+++ Data extract +++

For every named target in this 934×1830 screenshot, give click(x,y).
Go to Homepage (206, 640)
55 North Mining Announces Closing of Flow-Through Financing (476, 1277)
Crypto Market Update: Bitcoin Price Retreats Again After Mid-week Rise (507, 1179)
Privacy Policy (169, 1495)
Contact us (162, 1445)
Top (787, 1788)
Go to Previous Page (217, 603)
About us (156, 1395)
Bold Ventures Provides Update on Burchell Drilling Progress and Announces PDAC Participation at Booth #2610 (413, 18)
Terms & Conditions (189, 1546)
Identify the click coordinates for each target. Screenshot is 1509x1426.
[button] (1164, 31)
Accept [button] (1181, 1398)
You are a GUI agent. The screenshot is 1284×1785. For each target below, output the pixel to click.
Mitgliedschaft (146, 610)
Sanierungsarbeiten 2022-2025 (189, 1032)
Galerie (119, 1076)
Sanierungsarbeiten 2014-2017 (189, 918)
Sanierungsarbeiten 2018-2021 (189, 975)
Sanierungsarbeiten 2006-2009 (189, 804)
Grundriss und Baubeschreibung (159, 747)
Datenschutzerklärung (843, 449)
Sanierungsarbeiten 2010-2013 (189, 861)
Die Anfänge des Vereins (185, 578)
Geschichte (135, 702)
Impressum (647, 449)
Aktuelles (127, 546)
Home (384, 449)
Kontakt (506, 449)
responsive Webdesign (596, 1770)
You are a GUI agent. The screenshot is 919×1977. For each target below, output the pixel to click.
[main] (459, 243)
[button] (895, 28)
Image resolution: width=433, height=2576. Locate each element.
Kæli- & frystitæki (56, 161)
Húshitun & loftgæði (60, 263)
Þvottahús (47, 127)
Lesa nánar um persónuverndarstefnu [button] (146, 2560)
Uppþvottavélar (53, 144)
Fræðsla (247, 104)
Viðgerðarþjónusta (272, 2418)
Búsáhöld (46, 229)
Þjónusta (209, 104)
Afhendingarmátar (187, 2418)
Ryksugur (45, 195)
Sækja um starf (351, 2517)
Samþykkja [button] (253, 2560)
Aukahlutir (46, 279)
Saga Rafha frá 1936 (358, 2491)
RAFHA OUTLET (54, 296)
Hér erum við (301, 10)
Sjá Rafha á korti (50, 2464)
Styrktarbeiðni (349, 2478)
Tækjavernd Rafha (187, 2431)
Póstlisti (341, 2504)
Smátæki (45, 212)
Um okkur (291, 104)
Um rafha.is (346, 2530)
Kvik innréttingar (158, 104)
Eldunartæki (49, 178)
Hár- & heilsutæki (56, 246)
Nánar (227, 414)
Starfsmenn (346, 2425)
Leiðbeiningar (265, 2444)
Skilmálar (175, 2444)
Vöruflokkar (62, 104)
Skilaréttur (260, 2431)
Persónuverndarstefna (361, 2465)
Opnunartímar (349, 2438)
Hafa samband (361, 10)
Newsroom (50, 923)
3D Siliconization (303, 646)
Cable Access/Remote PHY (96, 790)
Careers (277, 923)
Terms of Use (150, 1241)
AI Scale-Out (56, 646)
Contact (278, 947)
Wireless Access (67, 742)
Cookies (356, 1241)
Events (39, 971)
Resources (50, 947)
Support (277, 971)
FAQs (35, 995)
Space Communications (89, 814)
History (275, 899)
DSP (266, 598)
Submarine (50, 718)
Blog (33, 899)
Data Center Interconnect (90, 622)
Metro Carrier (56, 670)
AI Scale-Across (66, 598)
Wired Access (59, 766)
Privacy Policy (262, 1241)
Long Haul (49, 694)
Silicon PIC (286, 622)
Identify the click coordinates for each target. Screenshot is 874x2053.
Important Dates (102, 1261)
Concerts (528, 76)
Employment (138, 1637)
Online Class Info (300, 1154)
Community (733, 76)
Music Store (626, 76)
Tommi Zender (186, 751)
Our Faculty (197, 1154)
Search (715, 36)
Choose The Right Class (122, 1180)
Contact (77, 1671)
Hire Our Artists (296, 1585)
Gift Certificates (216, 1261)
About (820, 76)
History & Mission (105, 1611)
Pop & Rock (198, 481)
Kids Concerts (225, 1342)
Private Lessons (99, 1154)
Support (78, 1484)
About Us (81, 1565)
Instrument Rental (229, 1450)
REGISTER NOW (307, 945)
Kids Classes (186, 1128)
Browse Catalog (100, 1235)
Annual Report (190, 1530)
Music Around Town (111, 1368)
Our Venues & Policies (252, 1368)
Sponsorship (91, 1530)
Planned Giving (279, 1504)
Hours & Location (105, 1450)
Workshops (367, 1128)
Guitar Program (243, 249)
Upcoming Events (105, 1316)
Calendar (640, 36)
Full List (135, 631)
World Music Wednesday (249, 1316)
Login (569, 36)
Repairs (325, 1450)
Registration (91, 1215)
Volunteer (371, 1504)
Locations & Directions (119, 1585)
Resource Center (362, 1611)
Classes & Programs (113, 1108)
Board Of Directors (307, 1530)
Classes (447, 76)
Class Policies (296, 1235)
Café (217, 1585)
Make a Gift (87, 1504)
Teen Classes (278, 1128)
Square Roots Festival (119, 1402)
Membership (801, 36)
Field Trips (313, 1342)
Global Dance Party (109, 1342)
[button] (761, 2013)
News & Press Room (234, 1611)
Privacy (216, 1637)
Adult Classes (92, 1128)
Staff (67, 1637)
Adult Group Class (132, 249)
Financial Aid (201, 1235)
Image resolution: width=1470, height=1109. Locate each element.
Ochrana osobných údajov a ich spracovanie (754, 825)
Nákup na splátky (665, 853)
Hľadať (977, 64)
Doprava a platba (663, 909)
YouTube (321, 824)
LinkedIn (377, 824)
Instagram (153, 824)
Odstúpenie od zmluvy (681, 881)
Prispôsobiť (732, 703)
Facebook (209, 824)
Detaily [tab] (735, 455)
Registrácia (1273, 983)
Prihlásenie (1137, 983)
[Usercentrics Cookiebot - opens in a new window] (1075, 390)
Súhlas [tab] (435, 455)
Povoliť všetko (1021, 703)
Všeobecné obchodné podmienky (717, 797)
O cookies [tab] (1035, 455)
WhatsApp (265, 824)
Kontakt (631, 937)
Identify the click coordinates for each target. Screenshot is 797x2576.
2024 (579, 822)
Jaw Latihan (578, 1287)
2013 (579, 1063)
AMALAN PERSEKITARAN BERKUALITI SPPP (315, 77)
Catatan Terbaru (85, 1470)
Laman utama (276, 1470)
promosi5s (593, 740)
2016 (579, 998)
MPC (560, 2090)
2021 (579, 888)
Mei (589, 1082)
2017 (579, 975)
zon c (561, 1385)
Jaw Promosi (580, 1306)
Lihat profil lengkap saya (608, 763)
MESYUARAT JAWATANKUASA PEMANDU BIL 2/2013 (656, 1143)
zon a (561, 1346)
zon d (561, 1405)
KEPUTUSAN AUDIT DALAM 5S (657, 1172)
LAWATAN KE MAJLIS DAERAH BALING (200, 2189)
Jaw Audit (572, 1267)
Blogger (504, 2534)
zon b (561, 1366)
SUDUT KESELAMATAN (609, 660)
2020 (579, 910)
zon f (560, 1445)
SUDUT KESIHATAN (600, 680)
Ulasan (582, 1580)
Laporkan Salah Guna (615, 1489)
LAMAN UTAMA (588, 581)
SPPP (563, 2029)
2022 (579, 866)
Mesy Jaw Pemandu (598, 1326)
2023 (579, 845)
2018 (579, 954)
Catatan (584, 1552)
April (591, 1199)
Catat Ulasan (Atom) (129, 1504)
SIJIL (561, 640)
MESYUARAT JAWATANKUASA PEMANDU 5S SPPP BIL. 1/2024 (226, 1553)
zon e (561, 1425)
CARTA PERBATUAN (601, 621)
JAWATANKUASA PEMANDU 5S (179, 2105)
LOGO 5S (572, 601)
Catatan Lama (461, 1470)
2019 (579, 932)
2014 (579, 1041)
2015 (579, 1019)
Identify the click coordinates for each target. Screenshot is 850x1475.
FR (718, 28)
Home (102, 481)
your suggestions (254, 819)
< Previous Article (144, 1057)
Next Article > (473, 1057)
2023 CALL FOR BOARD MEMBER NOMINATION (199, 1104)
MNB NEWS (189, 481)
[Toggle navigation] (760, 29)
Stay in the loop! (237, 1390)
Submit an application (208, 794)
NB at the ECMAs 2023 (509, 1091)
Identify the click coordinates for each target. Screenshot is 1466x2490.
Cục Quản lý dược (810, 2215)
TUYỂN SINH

+++

Brief:
Please rewrite the data lines between the line containing "Kontakt (631, 937)" and the line containing "SIJIL (561, 640)", inclusive, swapping "zon" for "zone" and leaving everything else unchanged.

Exercise answer:
Kontakt (631, 937)
Identify the click coordinates for each target. Screenshot is 797x2576.
2024 (579, 822)
Jaw Latihan (578, 1287)
2013 (579, 1063)
AMALAN PERSEKITARAN BERKUALITI SPPP (315, 77)
Catatan Terbaru (85, 1470)
Laman utama (276, 1470)
promosi5s (593, 740)
2016 (579, 998)
MPC (560, 2090)
2021 (579, 888)
Mei (589, 1082)
2017 (579, 975)
zone c (561, 1385)
Jaw Promosi (580, 1306)
Lihat profil lengkap saya (608, 763)
MESYUARAT JAWATANKUASA PEMANDU BIL 2/2013 (656, 1143)
zone a (561, 1346)
zone d (561, 1405)
KEPUTUSAN AUDIT DALAM 5S (657, 1172)
LAWATAN KE MAJLIS DAERAH BALING (200, 2189)
Jaw Audit (572, 1267)
Blogger (504, 2534)
zone b (561, 1366)
SUDUT KESELAMATAN (609, 660)
2020 (579, 910)
zone f (560, 1445)
SUDUT KESIHATAN (600, 680)
Ulasan (582, 1580)
Laporkan Salah Guna (615, 1489)
LAMAN UTAMA (588, 581)
SPPP (563, 2029)
2022 (579, 866)
Mesy Jaw Pemandu (598, 1326)
2023 (579, 845)
2018 (579, 954)
Catatan (584, 1552)
April (591, 1199)
Catat Ulasan (Atom) (129, 1504)
SIJIL (561, 640)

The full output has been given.